The drive to make vehicles more fuel efficient and reduce COemissions is leading to a new breed of hybrid, or mixed gas/electric, car – and is creating new markets.  “Electric vehicles are a good opportunity to enlarge our portfolio of products and really grow in this market,” says Cazaubieilh.  “We are at the start of this type of vehicle but it can be really promising for the future, anyhow you must have it because the customer will be asking for it.”

European Union laws require new cars to burn 40 percent less CO2 per kilometre by 2020.  As expected, the requirement is accelerating innovation.  The head of the VDA, Matthias Wissmann, says:  “Over the next three years we will invest 12 billion euros in alternative drive trains alone.  And by 2014, German automakers will have 15 electric vehicle models on the market.”

Daimler has a running start with its electric smart model.  The German automaker has its main assembly plant in France where it is surrounded by some eight suppliers.  The smart is a stylish city car, but also suitable for the autobahns.   Smart President Joachim Betker, told INSEAD at the Industrial Excellence Awards conference, “You have the torque right from the beginning so at the red traffic light, you’re one of the fastest to start.”  The smart fortwo ed model has a range of 110 kilometres (68 miles) and a top speed of 120 km/h (75 mph).  It recharges in 4-5 hours. 

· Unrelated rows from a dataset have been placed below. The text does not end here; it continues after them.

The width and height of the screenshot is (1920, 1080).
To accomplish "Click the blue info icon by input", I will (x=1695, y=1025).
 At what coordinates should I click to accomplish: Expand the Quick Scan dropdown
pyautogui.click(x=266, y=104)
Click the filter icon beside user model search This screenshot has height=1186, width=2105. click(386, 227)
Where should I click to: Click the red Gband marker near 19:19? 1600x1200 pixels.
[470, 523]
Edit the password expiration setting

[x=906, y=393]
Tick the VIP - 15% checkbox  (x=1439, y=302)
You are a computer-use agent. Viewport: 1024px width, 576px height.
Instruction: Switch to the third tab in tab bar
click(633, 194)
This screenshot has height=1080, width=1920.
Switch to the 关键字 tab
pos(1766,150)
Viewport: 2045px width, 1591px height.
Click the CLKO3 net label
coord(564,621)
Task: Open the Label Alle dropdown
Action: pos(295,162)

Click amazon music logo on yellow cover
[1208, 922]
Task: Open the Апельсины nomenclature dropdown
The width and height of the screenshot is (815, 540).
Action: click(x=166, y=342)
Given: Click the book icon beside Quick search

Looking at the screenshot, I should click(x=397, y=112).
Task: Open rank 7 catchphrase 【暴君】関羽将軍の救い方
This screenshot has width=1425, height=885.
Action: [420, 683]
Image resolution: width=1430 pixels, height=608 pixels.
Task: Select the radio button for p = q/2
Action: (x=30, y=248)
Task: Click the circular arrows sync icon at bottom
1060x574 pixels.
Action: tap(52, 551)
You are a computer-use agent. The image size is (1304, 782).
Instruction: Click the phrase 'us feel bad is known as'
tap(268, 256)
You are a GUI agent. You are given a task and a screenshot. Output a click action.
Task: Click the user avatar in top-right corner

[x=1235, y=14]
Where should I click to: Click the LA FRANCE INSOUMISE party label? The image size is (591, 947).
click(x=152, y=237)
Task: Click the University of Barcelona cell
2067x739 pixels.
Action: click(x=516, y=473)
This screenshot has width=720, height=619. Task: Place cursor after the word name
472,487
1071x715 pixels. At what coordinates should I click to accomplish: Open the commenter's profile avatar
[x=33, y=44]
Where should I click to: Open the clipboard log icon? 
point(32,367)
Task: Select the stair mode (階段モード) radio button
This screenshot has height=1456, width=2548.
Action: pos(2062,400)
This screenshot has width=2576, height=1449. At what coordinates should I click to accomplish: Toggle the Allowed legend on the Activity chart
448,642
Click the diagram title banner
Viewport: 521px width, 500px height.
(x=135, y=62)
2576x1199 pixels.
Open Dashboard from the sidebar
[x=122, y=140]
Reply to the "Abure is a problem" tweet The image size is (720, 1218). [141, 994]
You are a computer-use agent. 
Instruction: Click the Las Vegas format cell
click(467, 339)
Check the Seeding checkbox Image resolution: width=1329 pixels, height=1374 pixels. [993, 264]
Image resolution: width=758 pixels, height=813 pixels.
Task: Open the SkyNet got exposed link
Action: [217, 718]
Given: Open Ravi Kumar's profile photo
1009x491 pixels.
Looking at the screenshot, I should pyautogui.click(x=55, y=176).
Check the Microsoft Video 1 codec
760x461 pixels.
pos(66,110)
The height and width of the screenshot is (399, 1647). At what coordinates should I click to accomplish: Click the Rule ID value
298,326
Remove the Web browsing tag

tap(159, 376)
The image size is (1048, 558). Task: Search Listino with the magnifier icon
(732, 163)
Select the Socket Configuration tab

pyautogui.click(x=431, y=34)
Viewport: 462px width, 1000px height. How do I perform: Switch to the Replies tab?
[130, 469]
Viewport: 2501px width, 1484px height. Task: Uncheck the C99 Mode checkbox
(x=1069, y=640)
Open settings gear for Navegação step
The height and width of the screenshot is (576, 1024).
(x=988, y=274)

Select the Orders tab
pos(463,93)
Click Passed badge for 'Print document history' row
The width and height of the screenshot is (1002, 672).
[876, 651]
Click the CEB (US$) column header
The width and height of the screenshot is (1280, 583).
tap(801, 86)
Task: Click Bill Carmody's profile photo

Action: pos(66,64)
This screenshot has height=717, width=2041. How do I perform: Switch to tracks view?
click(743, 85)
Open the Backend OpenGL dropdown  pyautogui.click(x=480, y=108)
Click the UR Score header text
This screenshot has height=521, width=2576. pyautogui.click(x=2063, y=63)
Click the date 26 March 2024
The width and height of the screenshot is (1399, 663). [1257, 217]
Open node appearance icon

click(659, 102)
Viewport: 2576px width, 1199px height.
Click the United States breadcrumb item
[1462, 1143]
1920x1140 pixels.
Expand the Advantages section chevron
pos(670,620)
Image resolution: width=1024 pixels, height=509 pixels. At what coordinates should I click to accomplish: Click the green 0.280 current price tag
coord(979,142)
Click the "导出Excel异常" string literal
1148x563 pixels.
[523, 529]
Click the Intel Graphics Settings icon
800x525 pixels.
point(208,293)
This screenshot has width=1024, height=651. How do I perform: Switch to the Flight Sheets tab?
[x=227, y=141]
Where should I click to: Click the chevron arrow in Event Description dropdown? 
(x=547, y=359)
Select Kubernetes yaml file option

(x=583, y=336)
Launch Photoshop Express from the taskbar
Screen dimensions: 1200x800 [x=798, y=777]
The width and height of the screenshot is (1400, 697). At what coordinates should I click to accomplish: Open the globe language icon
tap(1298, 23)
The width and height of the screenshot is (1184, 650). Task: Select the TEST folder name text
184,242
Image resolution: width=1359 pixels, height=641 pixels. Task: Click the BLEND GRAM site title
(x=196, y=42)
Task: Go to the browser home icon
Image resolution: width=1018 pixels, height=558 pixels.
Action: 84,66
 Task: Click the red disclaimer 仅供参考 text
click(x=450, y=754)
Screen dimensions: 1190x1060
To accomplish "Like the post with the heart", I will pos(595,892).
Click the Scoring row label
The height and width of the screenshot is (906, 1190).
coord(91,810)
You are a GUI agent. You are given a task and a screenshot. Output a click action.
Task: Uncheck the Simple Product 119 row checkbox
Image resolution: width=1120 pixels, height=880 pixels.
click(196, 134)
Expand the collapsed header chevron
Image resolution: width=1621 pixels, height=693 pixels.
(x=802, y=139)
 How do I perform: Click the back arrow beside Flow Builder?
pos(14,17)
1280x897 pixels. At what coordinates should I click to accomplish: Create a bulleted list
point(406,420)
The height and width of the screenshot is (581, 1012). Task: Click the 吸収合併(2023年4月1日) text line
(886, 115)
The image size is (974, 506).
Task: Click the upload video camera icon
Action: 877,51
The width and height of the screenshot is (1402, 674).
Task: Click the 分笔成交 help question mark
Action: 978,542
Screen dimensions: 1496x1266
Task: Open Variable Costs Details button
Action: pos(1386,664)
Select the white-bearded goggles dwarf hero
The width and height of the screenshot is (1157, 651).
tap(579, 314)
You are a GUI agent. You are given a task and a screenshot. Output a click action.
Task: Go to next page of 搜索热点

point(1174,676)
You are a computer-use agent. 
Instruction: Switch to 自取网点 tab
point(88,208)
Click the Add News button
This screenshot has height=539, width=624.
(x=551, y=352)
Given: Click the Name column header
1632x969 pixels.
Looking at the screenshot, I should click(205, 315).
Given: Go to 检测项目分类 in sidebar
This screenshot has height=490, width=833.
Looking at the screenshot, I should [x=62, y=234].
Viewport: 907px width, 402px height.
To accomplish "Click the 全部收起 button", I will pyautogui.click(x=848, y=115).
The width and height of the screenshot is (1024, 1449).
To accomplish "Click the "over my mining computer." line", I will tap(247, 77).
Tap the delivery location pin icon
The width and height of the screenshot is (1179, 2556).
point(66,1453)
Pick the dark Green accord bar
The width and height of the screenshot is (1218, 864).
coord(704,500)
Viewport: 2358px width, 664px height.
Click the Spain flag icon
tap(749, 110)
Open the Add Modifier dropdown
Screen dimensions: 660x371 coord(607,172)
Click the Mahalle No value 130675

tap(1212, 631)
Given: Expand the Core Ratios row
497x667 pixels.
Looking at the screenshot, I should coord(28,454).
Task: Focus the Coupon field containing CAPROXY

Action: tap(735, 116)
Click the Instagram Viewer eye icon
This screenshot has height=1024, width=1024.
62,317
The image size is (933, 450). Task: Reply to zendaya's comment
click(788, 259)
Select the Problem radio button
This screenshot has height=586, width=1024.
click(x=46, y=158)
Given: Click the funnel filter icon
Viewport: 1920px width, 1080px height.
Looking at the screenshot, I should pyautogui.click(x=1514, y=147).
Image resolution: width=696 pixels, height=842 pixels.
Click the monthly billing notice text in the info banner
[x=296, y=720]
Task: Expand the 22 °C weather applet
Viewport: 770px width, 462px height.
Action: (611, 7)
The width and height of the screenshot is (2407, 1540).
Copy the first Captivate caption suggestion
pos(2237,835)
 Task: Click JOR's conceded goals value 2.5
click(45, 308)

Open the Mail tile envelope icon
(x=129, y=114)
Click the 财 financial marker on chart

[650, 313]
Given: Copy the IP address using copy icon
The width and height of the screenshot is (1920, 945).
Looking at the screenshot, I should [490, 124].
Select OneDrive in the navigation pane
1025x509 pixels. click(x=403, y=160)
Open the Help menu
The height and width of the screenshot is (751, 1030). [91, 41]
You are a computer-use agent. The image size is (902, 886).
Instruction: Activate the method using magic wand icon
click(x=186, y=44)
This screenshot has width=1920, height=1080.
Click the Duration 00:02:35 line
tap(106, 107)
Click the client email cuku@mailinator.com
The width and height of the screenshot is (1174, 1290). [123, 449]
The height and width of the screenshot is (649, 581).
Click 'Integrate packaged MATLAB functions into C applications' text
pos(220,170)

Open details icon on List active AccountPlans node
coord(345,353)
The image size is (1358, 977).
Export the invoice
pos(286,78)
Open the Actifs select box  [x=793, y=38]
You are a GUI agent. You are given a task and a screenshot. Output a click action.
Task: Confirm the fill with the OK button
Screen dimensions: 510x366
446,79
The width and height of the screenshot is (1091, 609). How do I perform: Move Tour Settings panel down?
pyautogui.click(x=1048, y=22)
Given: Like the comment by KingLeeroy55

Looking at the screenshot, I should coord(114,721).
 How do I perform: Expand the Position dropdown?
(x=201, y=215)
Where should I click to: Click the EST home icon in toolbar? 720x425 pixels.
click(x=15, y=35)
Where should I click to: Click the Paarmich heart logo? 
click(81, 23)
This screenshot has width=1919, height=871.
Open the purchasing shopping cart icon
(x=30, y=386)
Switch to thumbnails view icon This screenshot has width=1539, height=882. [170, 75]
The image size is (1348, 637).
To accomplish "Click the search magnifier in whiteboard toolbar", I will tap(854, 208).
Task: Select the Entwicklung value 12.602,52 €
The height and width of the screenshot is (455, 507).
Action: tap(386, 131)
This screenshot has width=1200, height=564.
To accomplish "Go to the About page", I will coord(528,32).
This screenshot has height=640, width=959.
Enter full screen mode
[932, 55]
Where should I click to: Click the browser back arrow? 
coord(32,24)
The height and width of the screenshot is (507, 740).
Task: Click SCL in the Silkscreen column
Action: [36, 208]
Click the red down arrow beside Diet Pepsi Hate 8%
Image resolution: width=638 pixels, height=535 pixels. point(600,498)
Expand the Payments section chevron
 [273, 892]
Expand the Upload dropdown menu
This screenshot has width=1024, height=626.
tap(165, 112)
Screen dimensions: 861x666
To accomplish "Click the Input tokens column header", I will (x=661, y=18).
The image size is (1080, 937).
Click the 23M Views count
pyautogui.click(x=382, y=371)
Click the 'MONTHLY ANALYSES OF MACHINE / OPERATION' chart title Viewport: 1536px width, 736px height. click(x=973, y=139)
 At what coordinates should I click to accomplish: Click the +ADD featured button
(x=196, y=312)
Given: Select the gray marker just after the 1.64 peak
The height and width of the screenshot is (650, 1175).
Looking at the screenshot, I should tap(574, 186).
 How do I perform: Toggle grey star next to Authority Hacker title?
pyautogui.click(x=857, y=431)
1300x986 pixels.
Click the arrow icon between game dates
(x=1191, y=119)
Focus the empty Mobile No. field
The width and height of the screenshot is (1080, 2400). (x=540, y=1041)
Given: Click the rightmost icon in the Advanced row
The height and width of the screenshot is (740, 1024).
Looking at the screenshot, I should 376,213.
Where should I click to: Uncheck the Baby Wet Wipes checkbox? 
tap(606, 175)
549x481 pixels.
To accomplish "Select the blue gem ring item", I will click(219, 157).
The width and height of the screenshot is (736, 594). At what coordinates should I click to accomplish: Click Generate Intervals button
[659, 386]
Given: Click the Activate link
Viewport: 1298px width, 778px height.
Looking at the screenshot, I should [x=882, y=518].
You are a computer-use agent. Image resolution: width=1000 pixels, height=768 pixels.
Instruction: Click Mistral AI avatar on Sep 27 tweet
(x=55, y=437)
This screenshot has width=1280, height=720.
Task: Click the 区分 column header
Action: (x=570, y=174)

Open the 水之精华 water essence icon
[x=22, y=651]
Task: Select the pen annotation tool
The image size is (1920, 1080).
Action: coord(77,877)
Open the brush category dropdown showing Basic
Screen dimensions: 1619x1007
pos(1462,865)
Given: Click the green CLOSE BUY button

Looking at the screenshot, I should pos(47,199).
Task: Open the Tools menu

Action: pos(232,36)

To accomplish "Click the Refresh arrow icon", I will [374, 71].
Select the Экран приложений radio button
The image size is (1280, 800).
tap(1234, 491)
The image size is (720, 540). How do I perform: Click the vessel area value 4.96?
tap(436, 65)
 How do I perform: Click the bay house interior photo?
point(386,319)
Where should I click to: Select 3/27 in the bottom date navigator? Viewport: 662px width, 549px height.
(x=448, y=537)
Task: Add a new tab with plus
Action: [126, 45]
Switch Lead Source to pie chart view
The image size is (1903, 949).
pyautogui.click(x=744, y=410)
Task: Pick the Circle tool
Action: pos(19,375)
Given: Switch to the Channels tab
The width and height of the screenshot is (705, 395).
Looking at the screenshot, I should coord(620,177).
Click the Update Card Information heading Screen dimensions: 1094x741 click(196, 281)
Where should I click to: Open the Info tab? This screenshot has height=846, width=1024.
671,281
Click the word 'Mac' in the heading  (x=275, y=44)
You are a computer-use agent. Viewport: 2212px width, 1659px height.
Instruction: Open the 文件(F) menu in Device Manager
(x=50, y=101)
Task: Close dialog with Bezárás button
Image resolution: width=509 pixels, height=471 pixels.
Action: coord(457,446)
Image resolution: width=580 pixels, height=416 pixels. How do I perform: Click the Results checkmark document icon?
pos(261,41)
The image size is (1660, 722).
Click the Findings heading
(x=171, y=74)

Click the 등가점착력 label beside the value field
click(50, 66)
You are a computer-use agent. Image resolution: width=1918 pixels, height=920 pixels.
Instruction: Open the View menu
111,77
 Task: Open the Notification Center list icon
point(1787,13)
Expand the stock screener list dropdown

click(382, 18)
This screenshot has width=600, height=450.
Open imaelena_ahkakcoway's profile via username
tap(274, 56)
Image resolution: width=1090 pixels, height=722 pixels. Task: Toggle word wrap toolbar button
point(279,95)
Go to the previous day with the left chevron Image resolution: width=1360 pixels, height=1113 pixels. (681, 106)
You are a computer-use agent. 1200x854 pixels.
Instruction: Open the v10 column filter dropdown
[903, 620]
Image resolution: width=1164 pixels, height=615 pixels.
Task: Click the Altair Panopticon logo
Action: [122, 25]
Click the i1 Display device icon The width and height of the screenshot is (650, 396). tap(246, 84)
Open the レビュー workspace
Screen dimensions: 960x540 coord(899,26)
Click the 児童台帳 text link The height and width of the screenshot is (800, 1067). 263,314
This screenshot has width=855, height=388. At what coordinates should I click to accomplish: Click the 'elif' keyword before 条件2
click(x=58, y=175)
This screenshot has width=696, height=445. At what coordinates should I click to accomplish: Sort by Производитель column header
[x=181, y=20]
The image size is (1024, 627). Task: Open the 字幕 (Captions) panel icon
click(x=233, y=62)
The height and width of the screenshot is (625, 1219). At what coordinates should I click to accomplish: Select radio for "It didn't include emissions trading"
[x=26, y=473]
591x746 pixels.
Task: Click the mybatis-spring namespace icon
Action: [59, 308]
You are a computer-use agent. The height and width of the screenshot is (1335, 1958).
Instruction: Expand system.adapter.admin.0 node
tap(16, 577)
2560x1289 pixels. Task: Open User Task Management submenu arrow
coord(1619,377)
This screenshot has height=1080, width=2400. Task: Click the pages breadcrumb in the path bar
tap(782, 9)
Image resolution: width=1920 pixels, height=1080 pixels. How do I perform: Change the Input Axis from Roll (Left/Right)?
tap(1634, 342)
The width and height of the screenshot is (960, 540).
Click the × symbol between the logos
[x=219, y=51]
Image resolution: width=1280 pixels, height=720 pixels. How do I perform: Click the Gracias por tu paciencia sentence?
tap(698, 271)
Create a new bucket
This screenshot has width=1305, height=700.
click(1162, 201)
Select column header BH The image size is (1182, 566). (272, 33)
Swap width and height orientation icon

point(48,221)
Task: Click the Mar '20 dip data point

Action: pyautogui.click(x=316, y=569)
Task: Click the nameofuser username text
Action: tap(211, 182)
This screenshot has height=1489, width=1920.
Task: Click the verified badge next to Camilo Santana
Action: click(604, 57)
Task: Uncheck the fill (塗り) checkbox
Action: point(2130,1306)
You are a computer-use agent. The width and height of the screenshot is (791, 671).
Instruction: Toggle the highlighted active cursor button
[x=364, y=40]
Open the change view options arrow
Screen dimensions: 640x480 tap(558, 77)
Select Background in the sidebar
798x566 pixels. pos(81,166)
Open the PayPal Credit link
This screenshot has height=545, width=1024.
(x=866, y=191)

Betker has been busy launching the electric car and the charging station infrastructure in 40 markets worldwide.  In Germany where the government is promoting a scheme to put 1 million electric cars on the road by 2020, municipalities have installed thousands of small charging stations next to parking meters.  “There is big public support because the overall objective is to reduce the CO2 emissions.  And this is a political objective - a public objective,” Betker explains.  “So there is strong support and it is needed to get the car on the road.”

So the overriding question now is whether the Germans can continue to increase profits in the luxury car market into 2013 if consumer spending slumps.  Sales in the Eurozone are lower – especially in Southern Europe – but German automakers so far have made up for it in other regions.